I rovi viola sui prati di un tempo sono fondale che ben si contrappone al giallo intenso dei fiori del nocciolo in primo piano: il sipario si chiude per mostrarmi l'altra scena che sta appena sopra.

Massi grigi dell'antica frana hanno fra loro anfratti scuri che io leggo come nero assoluto. Il verde smeraldo del muschio decora alcuni di loro, non so come mai la natura abbia scelto l'uno e non l'altro, la scienza lo sa spiegare: a me interessa maggiormente l'anima delle cose col loro profumo.

Cammino lento nel paesaggio privo di tempo, la roverella ha ancora la chioma di foglie secche che l'acqua colora di rosa salmone per ben spiccare sul bianco di neve.

La nebbia corre, rende palpabile la distanza di alberi scuri col suo velo che schiarisce il grigio di quelli che stan più lontani, l'inverno disegna lo spazio che sa d'infinito, ogni dosso di pietre e di pini ha una sua storia da raccontare, le orecchie devono essere ben allenate per sentire il canto di chi esiste senza lasciarsi vedere: è un piacere essere in grado di ascoltare la vita, nessun pacco di banconote la sa rendere vera.

L'odore secco di selvatico mi dice che la nebbia nasconde cervi veloci, mi fermo ed ascolto, è magnifico il silenzio di questo momento: esso dilata il tempo, sento il passato e l'aroma eccitante del futuro possibile. Un fruscio forte come un frastuono racconta il fuggire di animali stupendi che la nebbia rende più affascinanti.

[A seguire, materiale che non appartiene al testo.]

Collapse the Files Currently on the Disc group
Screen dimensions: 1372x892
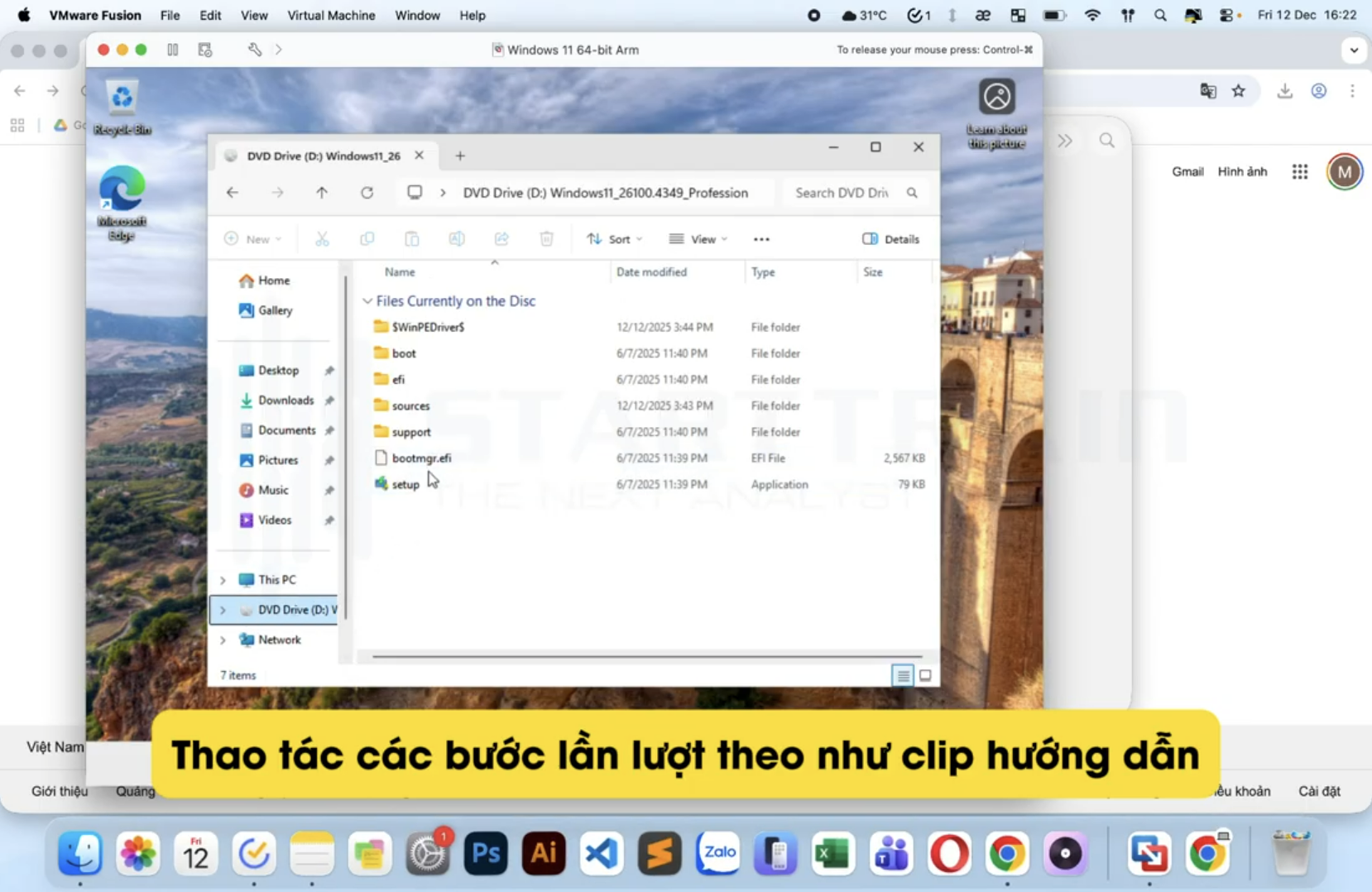tap(367, 300)
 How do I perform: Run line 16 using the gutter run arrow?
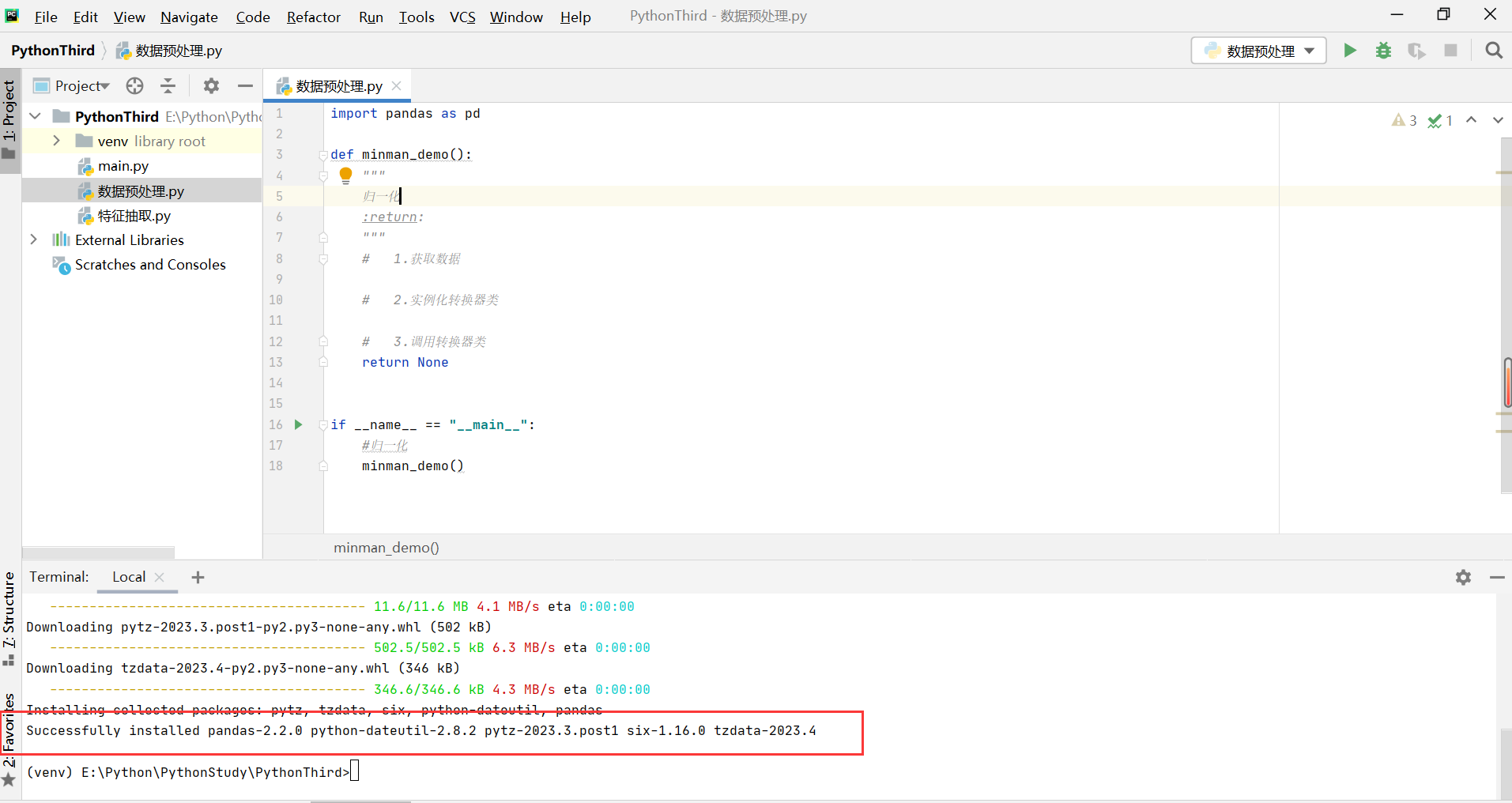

Un salice domestico, detto salice da vigna, ha ancora sul capo l'esplosione giallo oro della stagione passata, sono rami leggeri che interpretano il fuoco d'artificio voluto per esaltare il chiaro di un giorno di nebbia che corre: due merli neri si inseguono in una danza d'amore, sono tanto veloci che sembra lascino una traccia scura nell'aria, righe orizzontali e bianche di cigli di muri raccontano l'economia dimenticata dall'oggi. Il sentiero su cui cammino è stato per anni cordone ombelicale con la città, ora questa l'ha tagliato di netto non essendo più madre del territorio: eppure essa è stata da lui partorita, strano gioco del divenire Mi siedo sul sasso verde che sta alla base di un grande castagno, è luogo di sosta che mi ha ospitato più volte nel corso della vita, è quadro magnifico di forza e leggerezza: la vitalba con i suoi semi volanti di lanuggine bianca decora i rami scuri della grande chioma invernale, tre castagni neri mi stanno davanti rivestiti d'edera fin sulla cima, colonne viventi che coprono la morte del legno che l'incuria ha seccato. Un'ora soltanto di cammino serve a valutare l'agire di questo moderno incapace di ascoltare quello che esiste al di là della materia, questa è semplice espressione di ciò che essa contiene, l'“uomo economico”, sacerdote fasullo del Dio dell'avere, distrugge la sostanza del piacere di vivere che la natura gli nega non considerandolo uomo. Compito della progettazione futura, di qualsiasi progetto si tratti, è tentativo di rendere innocua l'arroganza del possedere, la natura premia chi ritiene la vita tempo da usare per conoscere ciò che sta oltre il sipario di nebbia.